=== Aufgaben ===
1. Beantworte anhand des Textauszugs die folgenden Fragen:
(a) Welche drei Eigenschaften schreiben Clark und Chalmers 1998 den Kopplungen in solchen Kopplungssystemen zu?
(b) Welche Kandidaten für Mensch-plus-X-Kopplungssysteme führt Michel neben Notizbüchern an?
(c) Welche Arten von Werkzeugen kann man mit Lyre (2010) unterscheiden?
2. Prüfe, ob die folgenden Aussagen mit dem Textauszug übereinstimmen. Antworte jeweils mit Ja oder Nein und zitiere die entscheidende Textstelle wörtlich.
(a) Clark und Chalmers geht es um geistige Prozesse.
(b) Mit den beschriebenen Kopplungen soll eine sogenannte kognitive Inflation vermieden werden.
(c) Nach Michels Schluss kann die Information über das MoMa systemexterne Komponenten umfassen.

=== Textauszug ===

Für Clark und Chalmers ging und geht es also um kognitive Prozesse, nicht geistige und diese kognitiven Prozesse sollen auch dann als kognitive bewertet werden, wenn sie „externe Komponenten umfassen“ (ebd., S. 77). Dergestalt vorbereitet kann Michel nun auch die Intentionalität angreifen, indem er einfach feststellt, dass es sich nicht um Gehalte als eines Teils des intentionalen Charakter des Geistes handelt, sondern um Vehikel und damit ein Vehikel-Externalismus vorliegt. Clark und Chalmers haben hierbei schon 1998 deutlich gemacht, dass sie bei diesen Kopplungssystemen (Mensch plus Notizbuch, wie bei Otto) von „jederzeit zugänglichen(n), stabile(n) und zuverlässige(n) Kopplungen“ [ausgehen]. Damit will man eine sog. kognitive Inflation vermeiden (Über die Kopplungssysteme und kognitive Inflation weiter bei Lyre 2016, S. 191 ff.) Als „Kandidaten“ für solche Mensch plus X – Kopplungssysteme führt Michel neben Notizbüchern Taschenkalender, Smartphones oder Notebooks an. Hier liegt der Kern für mein didaktisch reduziertes, schülergerechtes Gedankenexperiment „Smartphone im Kopf“. Mit Lyre (2010) kann man jedoch zwischen konventionellen, elektronischen, verkörperlichten und sozial-kognitiven Werkzeugen unterscheiden. (Die Diskussion, die Michel anschließt, dreht sich um den Zusammenhang von externen Vehikel und externen Gehalten, sein Schluss, der nichts offen lässt, lautet: „Da die Information, dass das MoMa in der 53. Straße ist, nur für das kognitive System Otto-plus-Notizbuch relevant ist, hängt diese Information dann vollständig von dem gekoppelten kognitiven System Otto-plus-Notizbuch ab bzw. superveniert darüber. Die Information kann dann nicht zusätzliche, d.h. systemexterne Komponenten umfassen“ (ebd., S. 80)).

=== Vorliegendes Material ===
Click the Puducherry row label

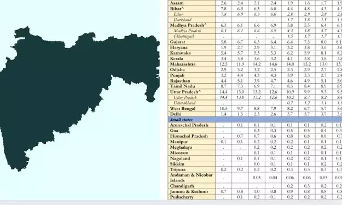click(x=182, y=197)
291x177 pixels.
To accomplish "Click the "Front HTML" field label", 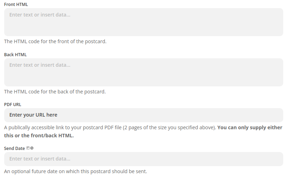I will tap(16, 5).
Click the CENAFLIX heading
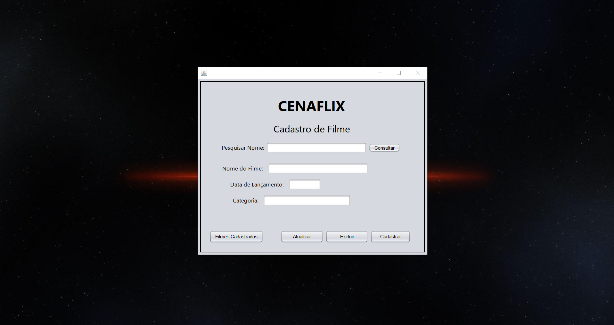Screen dimensions: 614x325 click(311, 107)
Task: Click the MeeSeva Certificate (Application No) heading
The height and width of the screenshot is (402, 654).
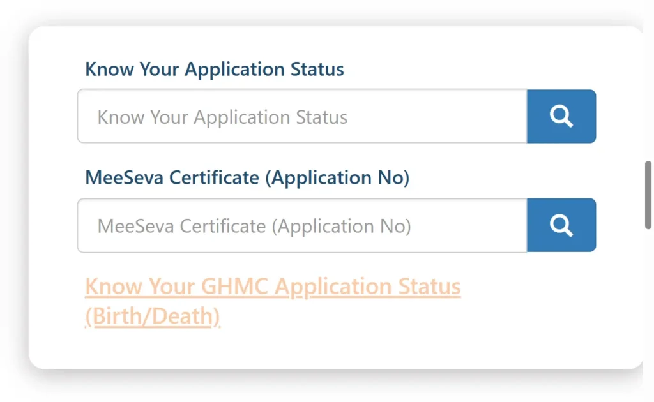Action: 247,177
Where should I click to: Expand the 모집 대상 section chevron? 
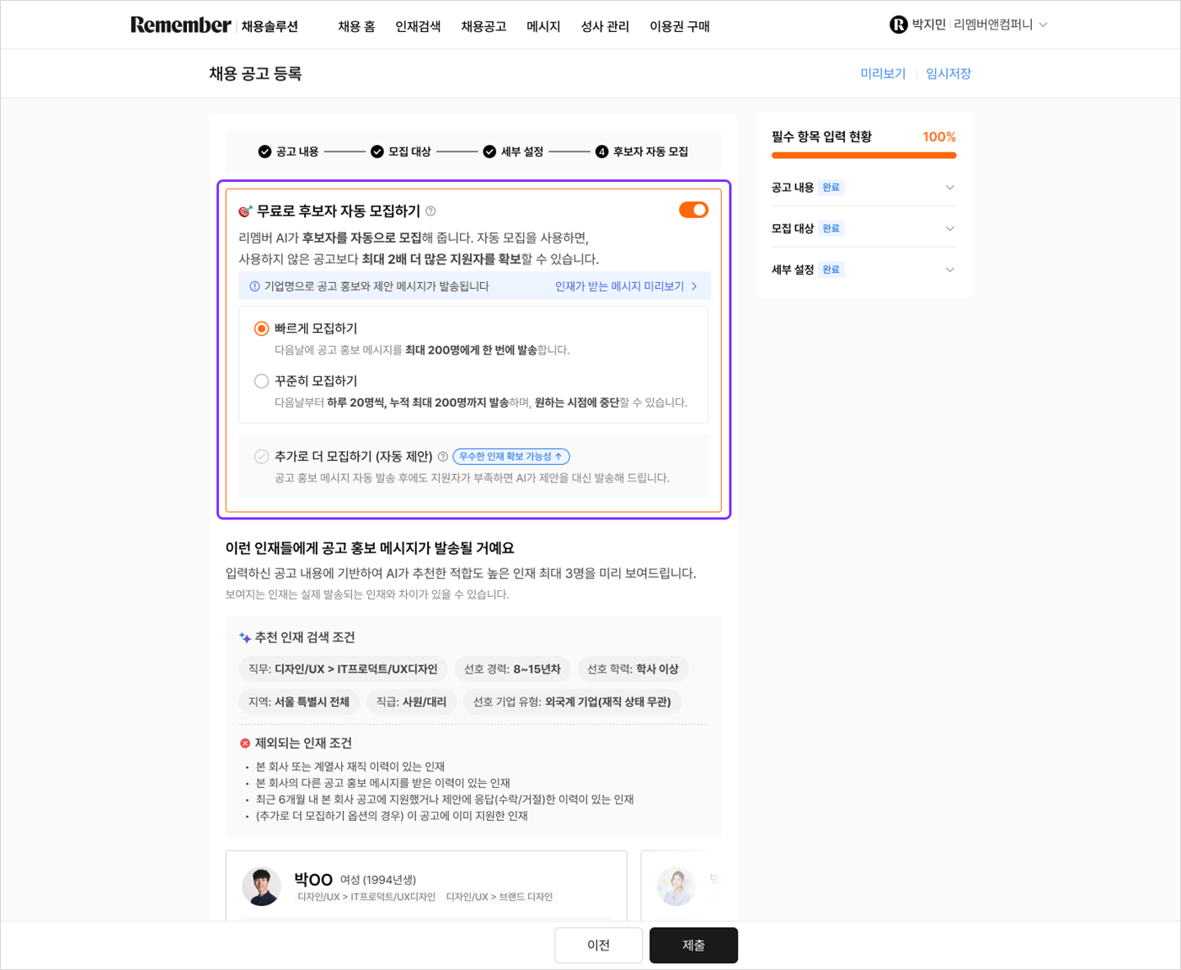pyautogui.click(x=949, y=229)
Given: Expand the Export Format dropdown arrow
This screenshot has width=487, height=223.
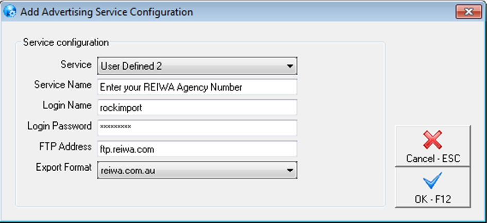Looking at the screenshot, I should pyautogui.click(x=290, y=169).
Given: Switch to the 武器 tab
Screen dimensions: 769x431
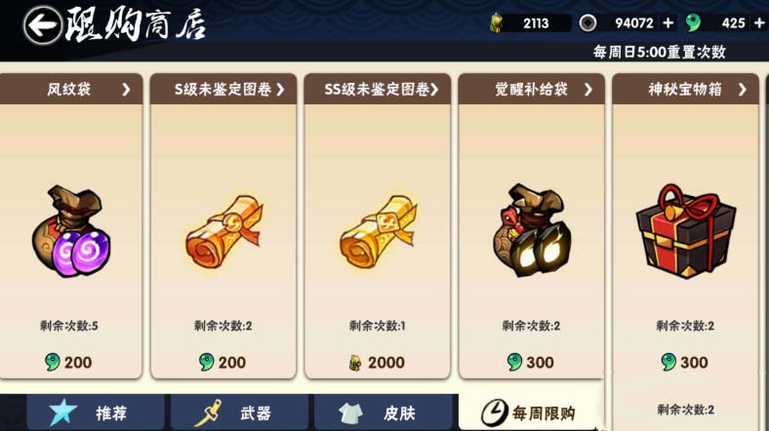Looking at the screenshot, I should [x=239, y=412].
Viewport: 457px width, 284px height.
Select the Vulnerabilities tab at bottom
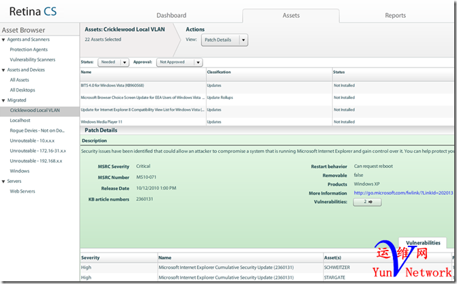click(423, 242)
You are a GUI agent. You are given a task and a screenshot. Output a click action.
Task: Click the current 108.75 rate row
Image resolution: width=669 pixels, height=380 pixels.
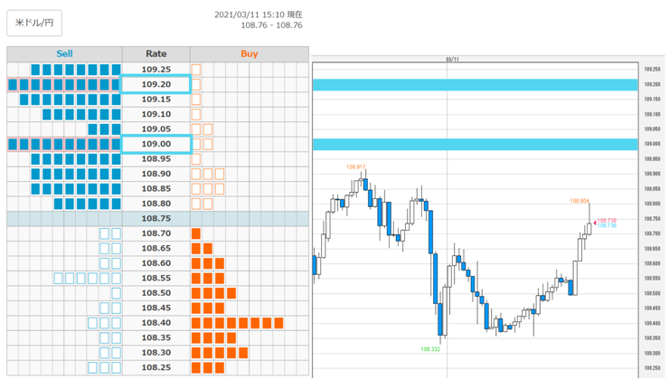(x=158, y=219)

=== Lösungen ===
1.
(a) Jederzeit zugänglich, stabil und zuverlässig.
(b) Taschenkalender, Smartphones und Notebooks.
(c) Konventionelle, elektronische, verkörperlichte und sozial-kognitive Werkzeuge.

2.
(a) Nein: „um kognitive Prozesse, nicht geistige“
(b) Ja: „Damit will man eine sog. kognitive Inflation vermeiden“
(c) Nein: „Die Information kann dann nicht zusätzliche, d.h. systemexterne Komponenten umfassen“